***** SEZIONE DEL DOCUMENTO *****

Si tratta di un modello assolutamente auspicabile, in grado di tutelare al tempo stesso la salute umana e quella ambientale, e che può contribuire alla realizzazione di molti degli obiettivi dell’Agenda 2030 – eradicazione della fame, protezione della biodiversità terrestre e marina, lotta al cambiamento climatico, equo accesso a risorse e opportunità. E tuttavia, si tratta di un modello ancora ben lontano dall’essere realistico.
Come riportato nell’ultima pubblicazione curata dal Barilla Center for Food and Nutrition, dal titolo A One-Health Approach to Food, i costi dell’attuale sistema di produzione alimentare e dei modelli di consumo più diffusi sono altissimi. Da una parte vi è l’impatto sulla salute, che si manifesta come denutrizione o malnutrizione nei paesi in via di sviluppo e come sovrappeso e obesità (e malattie non trasmissibili correlate a queste condizioni) nei paesi industrializzati; dall’altra vi è l’impatto ambientale, con un alto tasso di emissioni di gas serra attribuibile alle attività di produzione alimentare, che sono peraltro responsabili almeno del 70% del consumo globale di acqua dolce disponibile.

***** VOCI ESTRATTE *****

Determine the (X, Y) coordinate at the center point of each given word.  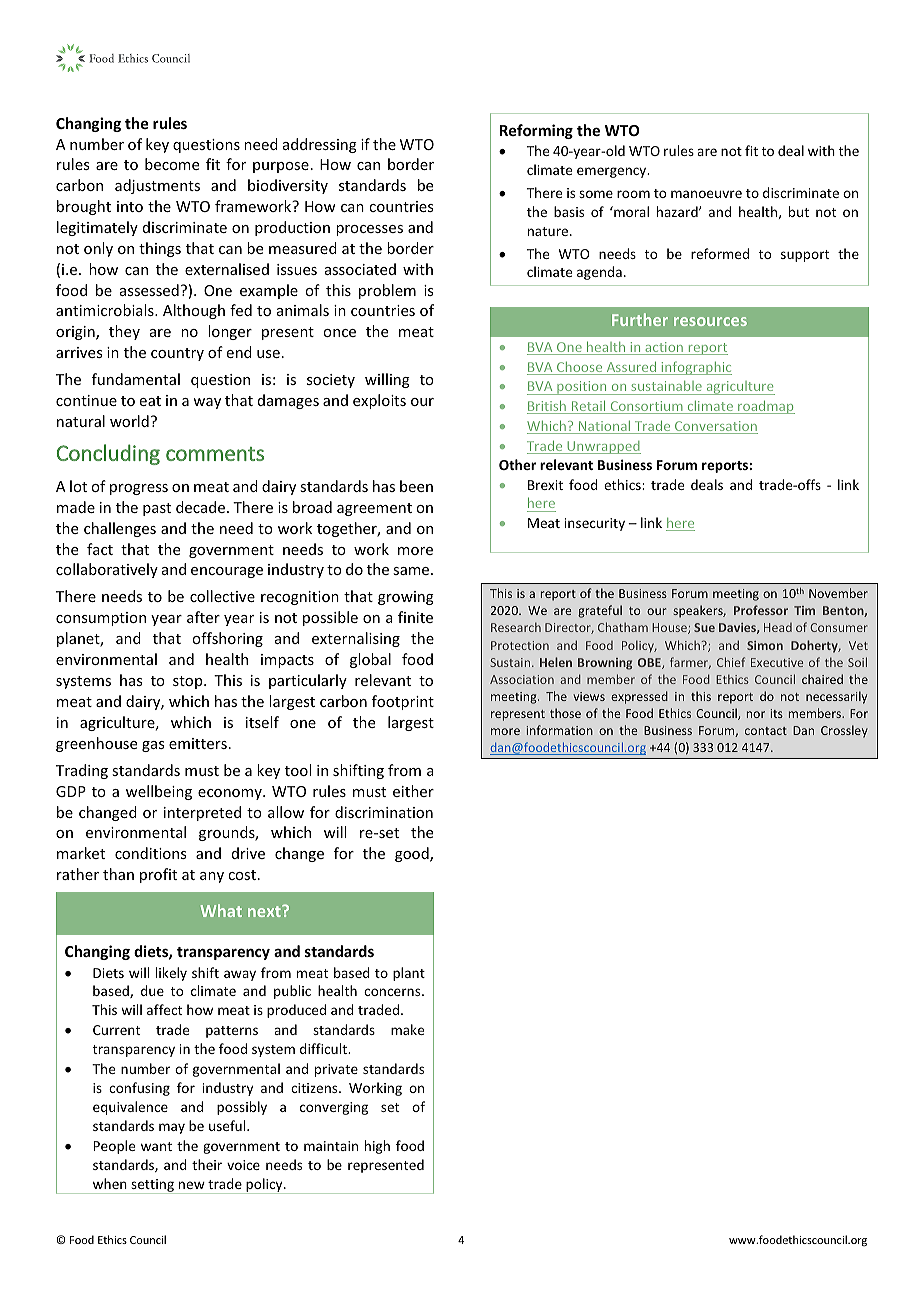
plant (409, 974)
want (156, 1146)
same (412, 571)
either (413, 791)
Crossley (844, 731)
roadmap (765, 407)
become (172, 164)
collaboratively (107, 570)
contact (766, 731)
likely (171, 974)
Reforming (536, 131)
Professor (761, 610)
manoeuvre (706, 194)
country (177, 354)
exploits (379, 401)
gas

*****

_CONSEGNA A_: Riscrivi il passo della sezione sul sistema alimentare che comincia con "Come riportato nell’ultima" e arriva fino a "acqua dolce disponibile.", mettendo "eccesso di peso" al posto di "sovrappeso".
_CONSEGNA B_:
Rispondi in base alla sezione sul sistema alimentare:
(i) Quali obiettivi dell'Agenda 2030 vengono elencati?
(ii) Chi ha curato la pubblicazione intitolata A One-Health Approach to Food?
(iii) Di quale quota minima del consumo globale di acqua dolce disponibile sono responsabili le attività di produzione alimentare?
Le voci costituiscono materiale a parte, distinto dalla sezione del documento.

_RISPOSTA ATTESA A_:
Come riportato nell’ultima pubblicazione curata dal Barilla Center for Food and Nutrition, dal titolo A One-Health Approach to Food, i costi dell’attuale sistema di produzione alimentare e dei modelli di consumo più diffusi sono altissimi. Da una parte vi è l’impatto sulla salute, che si manifesta come denutrizione o malnutrizione nei paesi in via di sviluppo e come eccesso di peso e obesità (e malattie non trasmissibili correlate a queste condizioni) nei paesi industrializzati; dall’altra vi è l’impatto ambientale, con un alto tasso di emissioni di gas serra attribuibile alle attività di produzione alimentare, che sono peraltro responsabili almeno del 70% del consumo globale di acqua dolce disponibile.

_RISPOSTA ATTESA B_:
(i) Eradicazione della fame, protezione della biodiversità terrestre e marina, lotta al cambiamento climatico, equo accesso a risorse e opportunità.
(ii) Il Barilla Center for Food and Nutrition.
(iii) Almeno il 70%.